Muito abalado com a situação pela qual passou na manhã desta terça-feira (17), o motorista do coletivo 1750 (Águia Dourada/ Estação Diamante), que foi incendiado de forma criminosa em Ibirité, na região metropolitana de Belo Horizonte, teme viver algo semelhante outra vez. “Estou nessa função há nove meses. Nunca tinha visto isso. Sou casado, tenho uma filha. Não sei como será daqui pra frente”, revela. A ação foi causada por detentos que pedem melhorias nas penitenciárias do Estado. Um bilhete com a reclamação e uma ameaça foi deixado no local.
O motorista, que pediu para não ser identificado por medo, contou que havia acabado de chegar à rua Perimetral para iniciar a viagem, quando um dos autores do crime teria dito que um pneu do ônibus estava furado. “Estranhei, pois sempre conferimos os pneus na garagem, e estava tudo bem. Quando desci, ele disse que não tinha nada de errado com o carro e que na verdade iria colocar fogo”, contou.
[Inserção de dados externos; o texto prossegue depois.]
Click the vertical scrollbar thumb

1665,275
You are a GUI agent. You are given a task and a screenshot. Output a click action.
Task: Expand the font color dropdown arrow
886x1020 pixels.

O homem disse também que o autor mostrou que estava armado e pediu que ele entregasse uma carta à Polícia Militar (PM). “Ele não apontou a arma pra mim, sei que era prateada, nem sei se era verdadeira, pois não conheço arma, mas não pude arriscar. Ele disse que sabia que eu estava trabalhando, mas que eu não tinha nada a ver com isso, que era a forma dele chamar a atenção”, relata.
Foi então que outro homem surgiu, jogou gasolina no entorno do veículo e ateou fogo. “Em questão de segundos estava tudo queimando. Chamei a polícia e depois liguei para minha esposa e contei o que aconteceu. Fiquei com medo demais, tenho família. Não posso parar de trabalhar, preciso levar o sustento para casa, mas a gente fica em choque, né?”, revela.
Moradores não quiseram dar entrevista
A curiosidade para saber o que motivou o incêndio levou os moradores da rua Perimetral a acompanharem os trabalhos de retirada do veículo. “Não estou sabendo porque isso aconteceu. Há um tempo queimaram um ônibus aqui na região, mas foi porque mataram um cara, então, foi uma espécie de revolta, né? Desta vez, qual foi o motivo?”, questionou um morador.
Ao ser informado de que a ação seria um pedido de melhorias para presidiários (em especial para a unidade prisional de Formiga, no Centro-Oeste de Minas Gerais), o morador disse não se recordar de situação semelhante.
Apesar de afirmarem não estar com medo, ninguém do local quis conversar com nossa equipe ou informar o nome. "Medo? Eu não, ônibus não era meu. A gente nem sabe quem são os bandidos”, disse. Outras pessoas se limitaram a dizer que não estavam no local na hora da ação, por volta de 5h30.
As marcas do incêndio estão visíveis no muro da casa do Adriano Patrocínio Cruz. O coletivo estava estacionado bem próximo à residência e as chamas atingiram a fiação. ”Estou sem luz, sem água. Acordei com o fogo intenso. Dentro de casa está pura fuligem”, reclama.
Entenda
Um ônibus e uma pick-up foram completamente destruídos durante a ação, depois que dois homens abordaram o coletivo e atearam fogo no veículo em uma rua de Ibirité. As chamas foram controladas pelo Corpo de Bombeiros e, felizmente, ninguém ficou ferido na ação criminosa.